Physics‐Constrained Constitutive Learning of Rate‐Limiting Timescales for Efficient Hydrogen‐Based Direct Reduction for Green Steel Making

Hydrogen-based direct-reduction enables carbon-neutral primary ironmaking, yet widespread industrial adoption is constrained by sluggish late-stage kinetics, which lower production efficiency and increase energy and hydrogen consumption. Here, we develop a conversion-resolved constitutive framework that infers effective reaction and transport timescales directly from measured reduction trajectories and maps their constitutive dependence on operating conditions, pellet architecture, and composition.

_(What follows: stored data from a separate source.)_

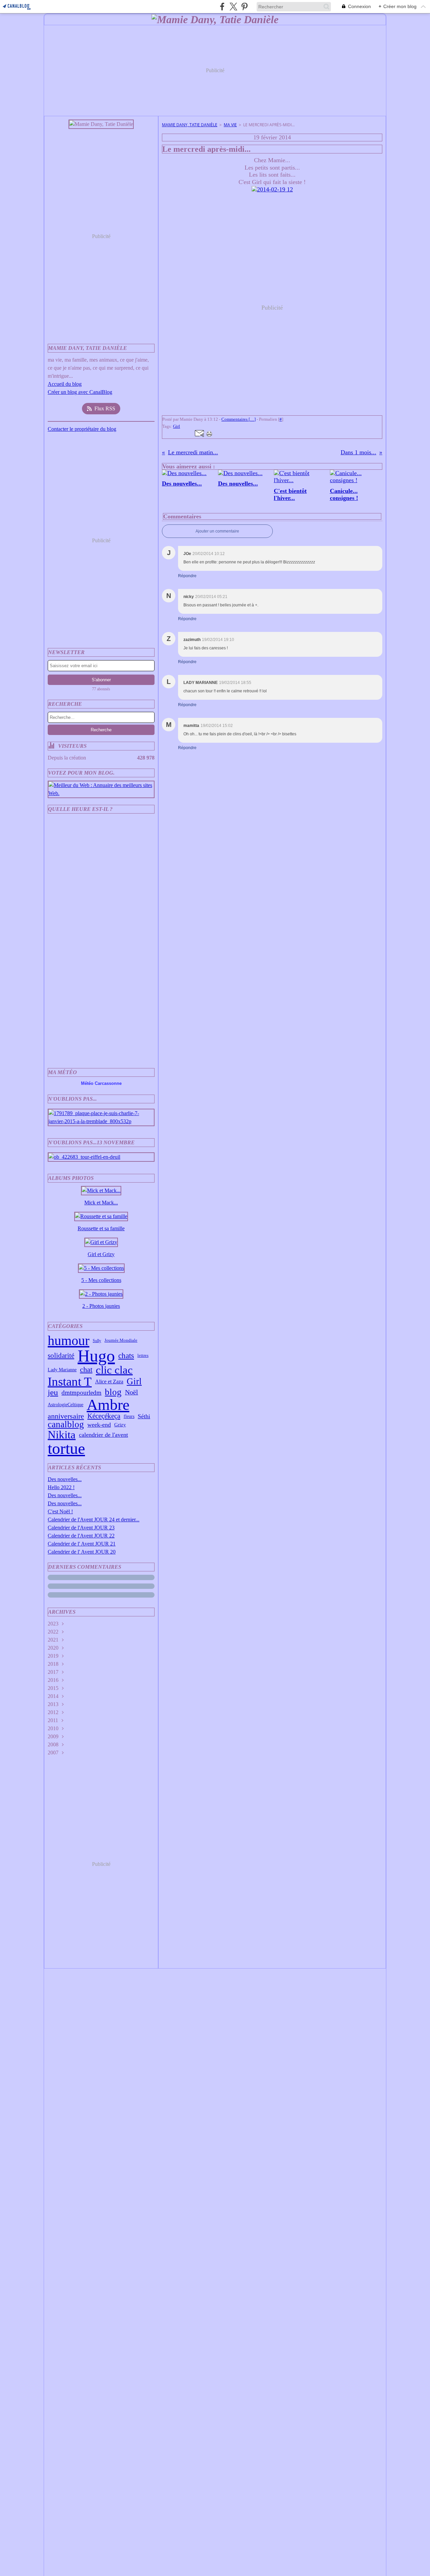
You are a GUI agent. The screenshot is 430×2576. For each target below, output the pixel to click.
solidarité (61, 1355)
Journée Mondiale (120, 1340)
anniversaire (66, 1416)
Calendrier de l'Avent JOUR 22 (81, 1535)
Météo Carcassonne (101, 1083)
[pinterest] (244, 6)
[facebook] (222, 6)
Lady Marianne (62, 1369)
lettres (142, 1355)
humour (68, 1340)
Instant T (70, 1381)
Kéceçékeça (103, 1416)
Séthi (144, 1416)
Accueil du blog (65, 384)
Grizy (120, 1424)
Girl (134, 1381)
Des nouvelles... (65, 1479)
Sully (97, 1341)
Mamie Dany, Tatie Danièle (189, 125)
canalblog (66, 1424)
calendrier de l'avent (103, 1435)
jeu (53, 1392)
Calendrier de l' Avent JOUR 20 (82, 1552)
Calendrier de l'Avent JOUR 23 (81, 1527)
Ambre (108, 1405)
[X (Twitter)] (233, 6)
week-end (99, 1425)
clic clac (114, 1369)
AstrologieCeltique (65, 1404)
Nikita (62, 1434)
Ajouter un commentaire (217, 531)
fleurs (129, 1416)
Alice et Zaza (109, 1381)
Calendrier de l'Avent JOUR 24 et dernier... (93, 1519)
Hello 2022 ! (61, 1487)
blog (113, 1392)
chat (86, 1369)
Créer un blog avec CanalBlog (80, 392)
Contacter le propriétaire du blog (82, 429)
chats (126, 1356)
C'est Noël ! (60, 1511)
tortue (66, 1448)
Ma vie (230, 125)
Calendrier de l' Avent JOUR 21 (82, 1544)
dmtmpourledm (81, 1392)
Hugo (96, 1355)
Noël (131, 1392)
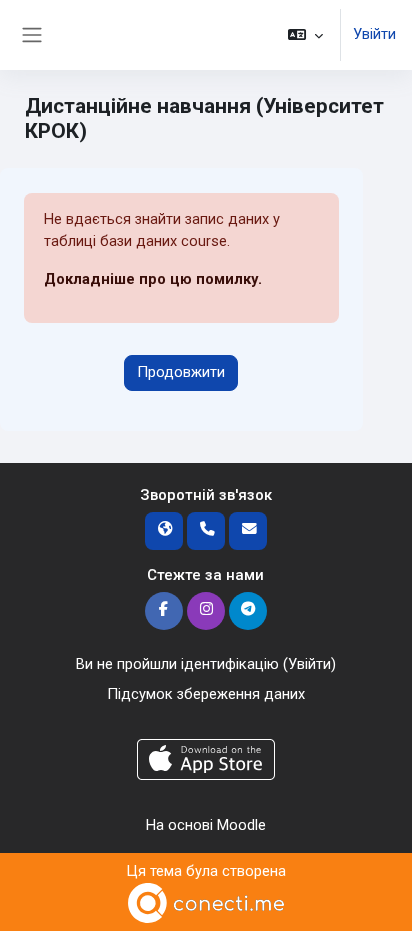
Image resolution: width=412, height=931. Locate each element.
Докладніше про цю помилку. (153, 279)
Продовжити (181, 372)
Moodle (241, 825)
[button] (305, 35)
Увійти (374, 34)
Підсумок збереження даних (206, 694)
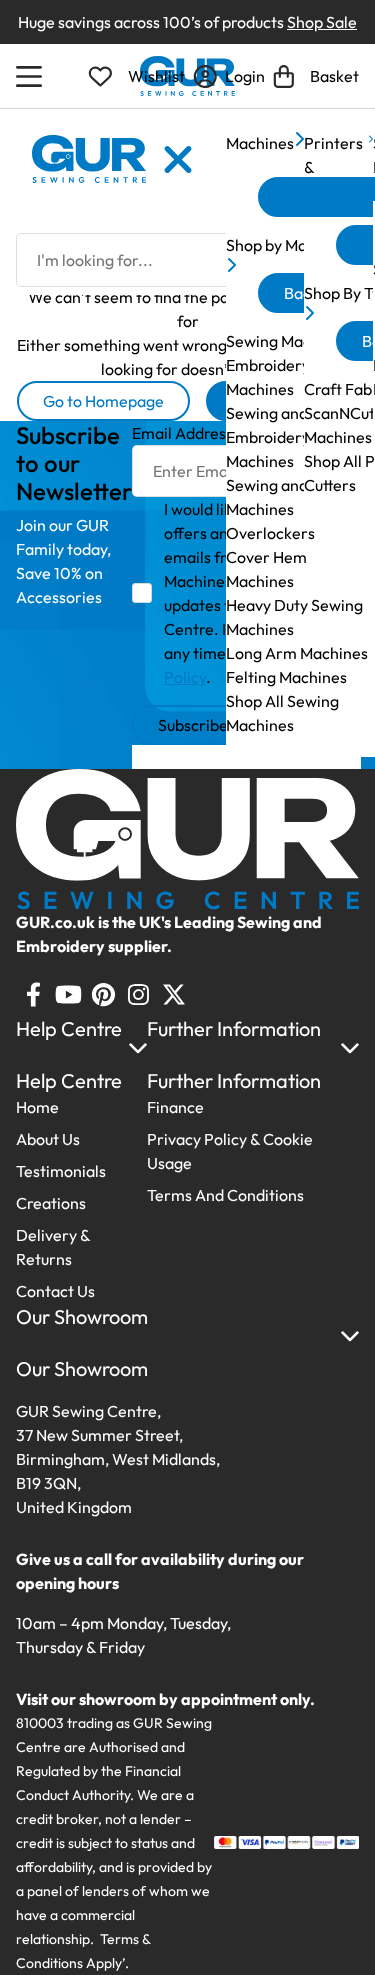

The scientifically constrained additive model (SCAM) framework is then used to convert these trajectory-inferred timescales into interpretable constitutive maps, symbolic laws, and regime boundaries across variations in processing conditions and pellet microstructure/composition. We find that internal diffusion accounts for most of the incremental reduction time at intermediate to high conversion percentages, and the reaction-to-diffusion control boundary shifts systematically with conversion progression and evolving porous microstructure. Temperature and hydrogen partial pressure mainly accelerate early-stage conversion rates, whereas the late-stage conversion rates are governed by the pellet-to-pore length scale, average porosity, and tortuosity. Pellet composition primarily affects the late-stage diffusion-controlled regime through its influence on pore-morphology descriptors, while a residual effect persists in the reaction-controlled regime. The resulting regime maps and symbolic laws yield experimentally anchored pellet-scale constitutive relations to identify reduction-stage-specific rate-limitations and guide industrial pellet design, thereby providing actionable guidelines for more efficient green steelmaking.